* START RECORDS FOR PROCESSING *

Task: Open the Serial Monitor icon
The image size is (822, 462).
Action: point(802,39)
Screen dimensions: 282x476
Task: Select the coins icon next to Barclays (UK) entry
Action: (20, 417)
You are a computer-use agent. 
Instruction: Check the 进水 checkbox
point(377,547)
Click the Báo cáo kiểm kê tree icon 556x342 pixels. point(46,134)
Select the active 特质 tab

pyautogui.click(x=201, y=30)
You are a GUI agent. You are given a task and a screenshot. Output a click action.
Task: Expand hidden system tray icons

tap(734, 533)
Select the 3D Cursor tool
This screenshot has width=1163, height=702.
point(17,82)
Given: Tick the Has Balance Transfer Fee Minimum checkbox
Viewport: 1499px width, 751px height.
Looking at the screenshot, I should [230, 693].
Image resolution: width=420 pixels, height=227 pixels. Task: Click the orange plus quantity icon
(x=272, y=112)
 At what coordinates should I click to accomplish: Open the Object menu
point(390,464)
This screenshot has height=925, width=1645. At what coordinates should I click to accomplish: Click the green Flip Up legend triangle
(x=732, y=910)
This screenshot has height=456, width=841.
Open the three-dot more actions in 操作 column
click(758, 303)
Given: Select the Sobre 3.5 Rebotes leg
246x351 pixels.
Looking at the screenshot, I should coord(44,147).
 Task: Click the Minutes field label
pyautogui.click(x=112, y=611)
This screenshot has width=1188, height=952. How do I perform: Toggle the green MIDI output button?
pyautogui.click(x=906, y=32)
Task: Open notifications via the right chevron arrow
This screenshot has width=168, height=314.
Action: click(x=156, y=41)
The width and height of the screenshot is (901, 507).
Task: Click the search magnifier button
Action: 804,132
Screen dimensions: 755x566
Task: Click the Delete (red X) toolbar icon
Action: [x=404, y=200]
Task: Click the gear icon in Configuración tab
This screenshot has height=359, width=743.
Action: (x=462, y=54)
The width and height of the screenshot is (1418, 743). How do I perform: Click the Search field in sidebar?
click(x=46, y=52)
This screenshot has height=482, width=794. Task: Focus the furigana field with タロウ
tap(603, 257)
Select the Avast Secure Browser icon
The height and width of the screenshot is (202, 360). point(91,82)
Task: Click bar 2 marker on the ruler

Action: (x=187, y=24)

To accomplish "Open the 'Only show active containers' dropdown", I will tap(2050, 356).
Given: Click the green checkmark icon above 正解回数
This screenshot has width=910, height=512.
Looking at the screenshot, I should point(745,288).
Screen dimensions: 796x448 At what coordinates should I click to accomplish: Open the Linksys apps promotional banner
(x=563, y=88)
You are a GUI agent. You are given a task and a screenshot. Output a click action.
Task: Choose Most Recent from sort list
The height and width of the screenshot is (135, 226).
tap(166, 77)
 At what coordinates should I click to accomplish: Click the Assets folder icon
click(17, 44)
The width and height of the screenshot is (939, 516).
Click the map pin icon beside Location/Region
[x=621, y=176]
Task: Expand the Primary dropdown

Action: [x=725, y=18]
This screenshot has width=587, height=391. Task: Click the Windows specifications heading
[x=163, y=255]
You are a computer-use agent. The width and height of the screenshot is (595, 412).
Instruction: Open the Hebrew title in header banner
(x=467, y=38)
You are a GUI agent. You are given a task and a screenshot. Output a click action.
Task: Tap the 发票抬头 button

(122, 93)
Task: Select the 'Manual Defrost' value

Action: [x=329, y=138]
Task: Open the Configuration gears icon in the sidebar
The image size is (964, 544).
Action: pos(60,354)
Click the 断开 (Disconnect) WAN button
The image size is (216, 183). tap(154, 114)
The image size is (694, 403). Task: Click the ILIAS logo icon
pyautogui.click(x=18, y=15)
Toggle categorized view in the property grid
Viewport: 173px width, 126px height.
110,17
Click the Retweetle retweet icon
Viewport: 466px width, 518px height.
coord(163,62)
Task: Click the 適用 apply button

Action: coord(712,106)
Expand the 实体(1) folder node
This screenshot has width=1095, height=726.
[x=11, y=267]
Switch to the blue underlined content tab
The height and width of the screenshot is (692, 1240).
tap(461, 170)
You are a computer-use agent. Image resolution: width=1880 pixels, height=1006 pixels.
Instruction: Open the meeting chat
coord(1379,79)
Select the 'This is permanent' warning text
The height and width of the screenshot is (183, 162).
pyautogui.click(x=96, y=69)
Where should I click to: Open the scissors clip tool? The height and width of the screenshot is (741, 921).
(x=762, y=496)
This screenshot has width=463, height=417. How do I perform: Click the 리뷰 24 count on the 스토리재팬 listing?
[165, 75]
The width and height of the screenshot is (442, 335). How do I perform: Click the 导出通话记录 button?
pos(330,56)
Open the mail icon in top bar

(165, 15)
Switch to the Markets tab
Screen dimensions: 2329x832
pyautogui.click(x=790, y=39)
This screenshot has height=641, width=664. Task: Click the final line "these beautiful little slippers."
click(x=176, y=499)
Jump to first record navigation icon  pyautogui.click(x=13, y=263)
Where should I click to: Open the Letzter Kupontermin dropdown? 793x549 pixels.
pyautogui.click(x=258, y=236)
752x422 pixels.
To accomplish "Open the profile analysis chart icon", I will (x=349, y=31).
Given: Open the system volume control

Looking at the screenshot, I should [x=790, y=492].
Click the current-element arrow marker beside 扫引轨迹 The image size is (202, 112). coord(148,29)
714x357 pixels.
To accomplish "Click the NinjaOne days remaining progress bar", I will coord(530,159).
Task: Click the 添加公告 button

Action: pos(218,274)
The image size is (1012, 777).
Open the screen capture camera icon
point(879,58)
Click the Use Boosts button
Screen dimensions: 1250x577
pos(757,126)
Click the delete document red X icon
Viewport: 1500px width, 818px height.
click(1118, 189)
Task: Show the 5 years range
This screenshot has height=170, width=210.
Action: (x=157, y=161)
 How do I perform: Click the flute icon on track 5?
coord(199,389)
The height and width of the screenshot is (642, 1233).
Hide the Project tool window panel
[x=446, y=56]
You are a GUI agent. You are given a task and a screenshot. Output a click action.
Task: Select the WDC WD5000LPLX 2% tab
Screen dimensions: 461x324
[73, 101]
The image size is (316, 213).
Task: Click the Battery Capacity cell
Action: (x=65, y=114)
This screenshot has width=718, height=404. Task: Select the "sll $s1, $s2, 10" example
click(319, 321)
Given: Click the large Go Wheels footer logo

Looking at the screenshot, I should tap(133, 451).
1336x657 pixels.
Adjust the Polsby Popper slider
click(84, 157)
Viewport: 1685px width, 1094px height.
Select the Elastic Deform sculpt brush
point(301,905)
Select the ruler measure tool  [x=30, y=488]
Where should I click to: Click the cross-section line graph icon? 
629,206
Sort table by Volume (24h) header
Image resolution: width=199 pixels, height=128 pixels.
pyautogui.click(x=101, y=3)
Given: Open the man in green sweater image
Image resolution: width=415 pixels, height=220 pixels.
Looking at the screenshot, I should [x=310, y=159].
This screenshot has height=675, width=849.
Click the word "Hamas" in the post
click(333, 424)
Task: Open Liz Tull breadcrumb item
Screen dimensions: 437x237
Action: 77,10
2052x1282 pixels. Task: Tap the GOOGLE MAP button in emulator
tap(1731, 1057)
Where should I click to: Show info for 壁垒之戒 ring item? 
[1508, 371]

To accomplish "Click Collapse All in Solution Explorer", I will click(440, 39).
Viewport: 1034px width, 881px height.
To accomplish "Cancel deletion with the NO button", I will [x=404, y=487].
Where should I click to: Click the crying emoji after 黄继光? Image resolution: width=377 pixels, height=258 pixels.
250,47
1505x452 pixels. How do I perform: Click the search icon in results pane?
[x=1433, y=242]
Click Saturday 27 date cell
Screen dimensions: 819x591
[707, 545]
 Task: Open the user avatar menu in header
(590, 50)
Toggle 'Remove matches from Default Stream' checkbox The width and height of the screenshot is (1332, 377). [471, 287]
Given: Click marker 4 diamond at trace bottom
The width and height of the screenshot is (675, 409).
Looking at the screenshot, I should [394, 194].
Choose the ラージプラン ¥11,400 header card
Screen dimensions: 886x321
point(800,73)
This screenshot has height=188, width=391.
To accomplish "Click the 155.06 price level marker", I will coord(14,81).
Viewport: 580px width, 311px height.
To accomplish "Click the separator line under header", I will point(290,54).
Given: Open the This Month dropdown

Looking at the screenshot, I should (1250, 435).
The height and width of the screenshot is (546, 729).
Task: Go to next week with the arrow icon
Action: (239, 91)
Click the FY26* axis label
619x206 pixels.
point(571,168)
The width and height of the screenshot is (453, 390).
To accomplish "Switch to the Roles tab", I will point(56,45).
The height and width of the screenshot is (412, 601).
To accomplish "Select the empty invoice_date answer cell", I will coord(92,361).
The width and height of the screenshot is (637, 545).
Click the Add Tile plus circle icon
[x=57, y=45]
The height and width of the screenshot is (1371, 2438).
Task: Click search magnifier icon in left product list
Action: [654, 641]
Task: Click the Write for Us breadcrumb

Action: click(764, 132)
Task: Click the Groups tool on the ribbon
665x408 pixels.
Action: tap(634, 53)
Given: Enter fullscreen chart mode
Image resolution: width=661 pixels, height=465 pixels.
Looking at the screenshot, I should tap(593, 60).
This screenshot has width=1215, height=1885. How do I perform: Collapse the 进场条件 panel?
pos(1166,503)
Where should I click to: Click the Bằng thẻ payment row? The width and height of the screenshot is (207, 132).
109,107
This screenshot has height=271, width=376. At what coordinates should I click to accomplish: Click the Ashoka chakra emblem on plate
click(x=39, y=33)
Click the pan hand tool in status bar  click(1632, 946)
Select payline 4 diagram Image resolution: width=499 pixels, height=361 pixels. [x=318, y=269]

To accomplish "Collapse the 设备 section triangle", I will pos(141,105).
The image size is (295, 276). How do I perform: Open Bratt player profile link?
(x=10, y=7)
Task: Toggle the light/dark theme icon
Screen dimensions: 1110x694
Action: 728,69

* END RECORDS FOR PROCESSING *

WHAT NEEDS TO BE DONE:
Reproduce the lines exactly, starting at the line that contains "Task: Click bar 2 marker on the ruler" and ending at the line that contains "Action: [x=725, y=18]", with both of those lines included.

ANSWER BELOW:
Task: Click bar 2 marker on the ruler

Action: (x=187, y=24)

To accomplish "Open the 'Only show active containers' dropdown", I will tap(2050, 356).
Given: Click the green checkmark icon above 正解回数
This screenshot has width=910, height=512.
Looking at the screenshot, I should point(745,288).
Screen dimensions: 796x448 At what coordinates should I click to accomplish: Open the Linksys apps promotional banner
(x=563, y=88)
You are a GUI agent. You are given a task and a screenshot. Output a click action.
Task: Choose Most Recent from sort list
The height and width of the screenshot is (135, 226).
tap(166, 77)
 At what coordinates should I click to accomplish: Click the Assets folder icon
click(17, 44)
The width and height of the screenshot is (939, 516).
Click the map pin icon beside Location/Region
[x=621, y=176]
Task: Expand the Primary dropdown

Action: [x=725, y=18]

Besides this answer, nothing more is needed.